Just to be contrary, I said, “You do not think she might have been attacked by a jealous female?” That brought stares from all four gentlemen in the drawing room, probably from David as well, though my back was to him and I could not see his face.
“You think a woman capable of murder?” Lord Hycliffe asked, clearly startled by my question.
“I have seen women come close to killing each other, my lord. Fortunately, there were always others there to stop the fight.”
“Merciful heavens, Penny,” Lady Emmaline declared, startled out of her customary reverie, “such a strange life you have led.”
“Come now, Penny,” Exmere said, “you saw the body. Surely your eyes told you that only the strength of a man could inflict such damage.”
He was right, of course, so I closed my mouth and said no more. Had I actually proposed a woman as a suspect simply because I felt female capabilities were so often ignored? I feared I had. In some mad rush to defend female strength, I had suggested one of my own sex might be a murderer. Oh, well done, Penny, well done.
Naturally, when my half-day came at last, the mists came with it, shrouding the house in a blanket of grayish white even more intense than the day I had first discovered the cave under the hill. “Oh, miss, y’r not going out!” Cook cried as I helped myself to a lantern.
“Only for a few breaths of fresh air,” I told her. “I spent most of my life outdoors, you know. I
feel so confined inside.”
“But ye’ll not go alone!”
“A few steps is all. Don’t worry.” I edged toward the door.
“Miss!” But I was gone, welcoming the fog that swiftly enveloped me, protecting me from being seen. Or followed.
Unfortunately, it did not occur to me that it also kept me from seeing anyone else who might be wandering through the gardens of Moorhead Manor.
Having negotiated the garden paths many times, I found the walled garden with no difficulty, and making sure I kept the satisfying crunch of pebbles under my half-boots, I found my way to the folly with little difficulty. It was equally easy to find the good-sized rock I had borrowed the day before from a gardener’s carefully assembled display and secreted behind a large plant directly across from the folly.
Now came the hard part. I had never actually opened the hidden door, except accidentally. Robert had tried every carving, crack, and cranny and ended up using brute force. Well, why not? I squared my shoulders, drew a deep breath, and shoved the back of the left end of the bench with all my might.

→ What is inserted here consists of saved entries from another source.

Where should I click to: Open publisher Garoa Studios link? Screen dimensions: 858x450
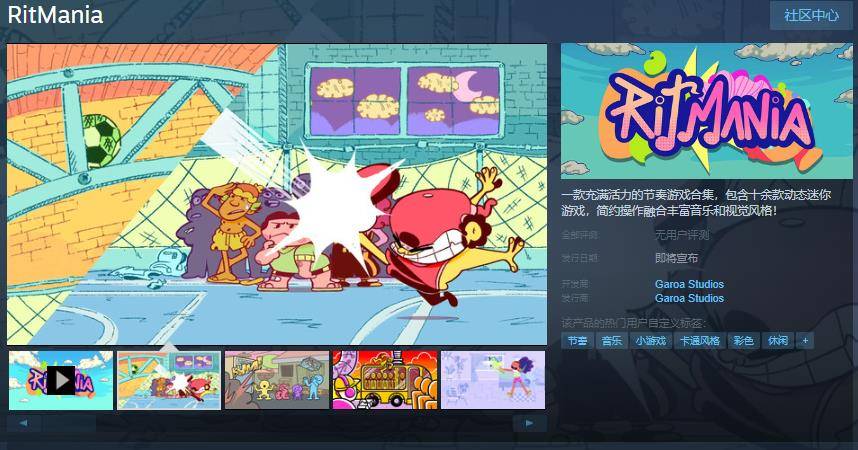[x=689, y=298]
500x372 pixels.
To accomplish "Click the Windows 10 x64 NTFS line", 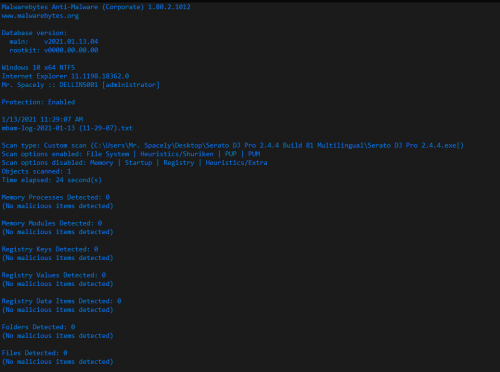I will click(x=38, y=68).
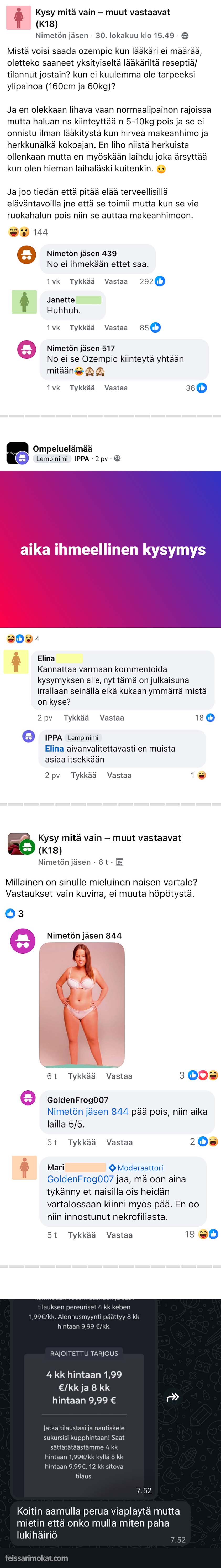Click Janette's green profile avatar
Image resolution: width=221 pixels, height=1568 pixels.
[x=24, y=302]

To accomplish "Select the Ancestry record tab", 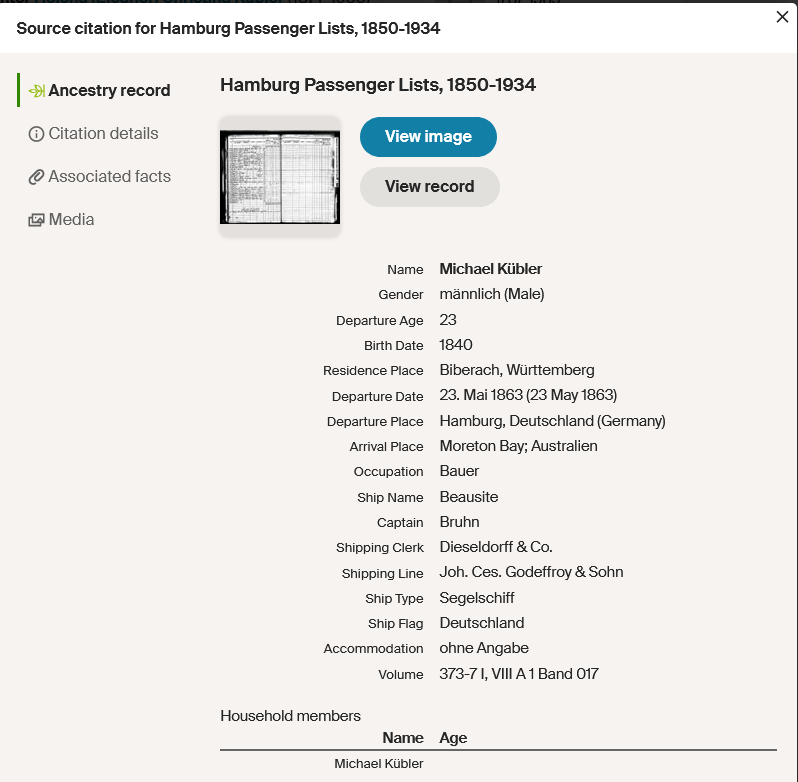I will point(109,91).
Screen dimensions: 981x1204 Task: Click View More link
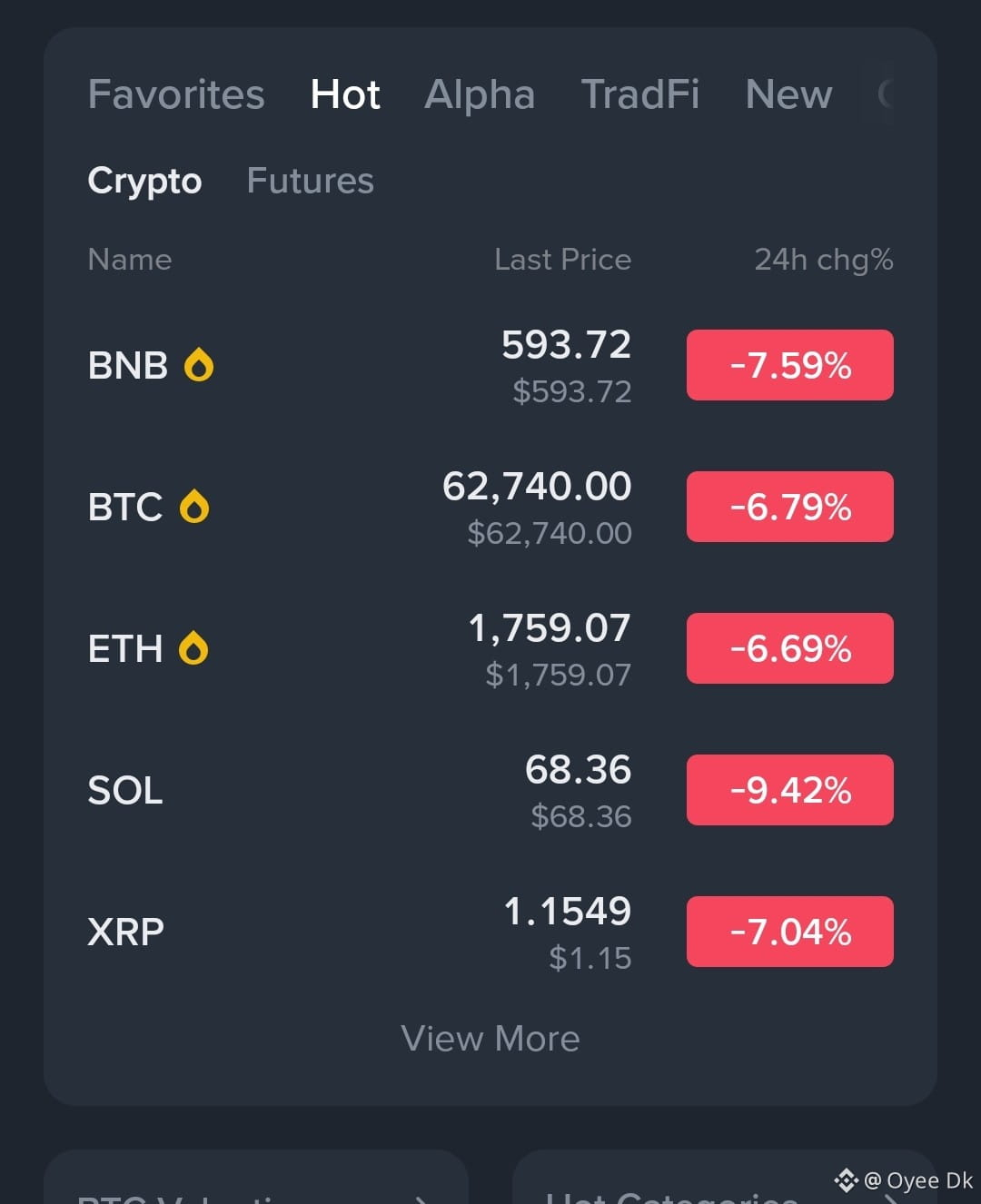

To my astonishment, with a grinding creak the wall beside the bench moved, revealing a gap just wide enough for me to slip inside. Now, at last, terror triumphed over righteous indignation. I had to be out of my mind. Lady Rothbury and Quenton Ridgeway had gone in and never come out. Perhaps the door had closed, trapping them inside? Perhaps someone had closed the door. Deliberately.
Common sense said no one would make a door to a cave that could not be opened from the inside. But . . .
After terming my common sense mere cowardice, I maneuvered the heavy rock into position against the door. There! No need for the butterflies flittering along my nerves. No need for pounding heart and roiling stomach. I was safe. That door was not going to close. I turned up the lantern wick and entered the Stygian darkness.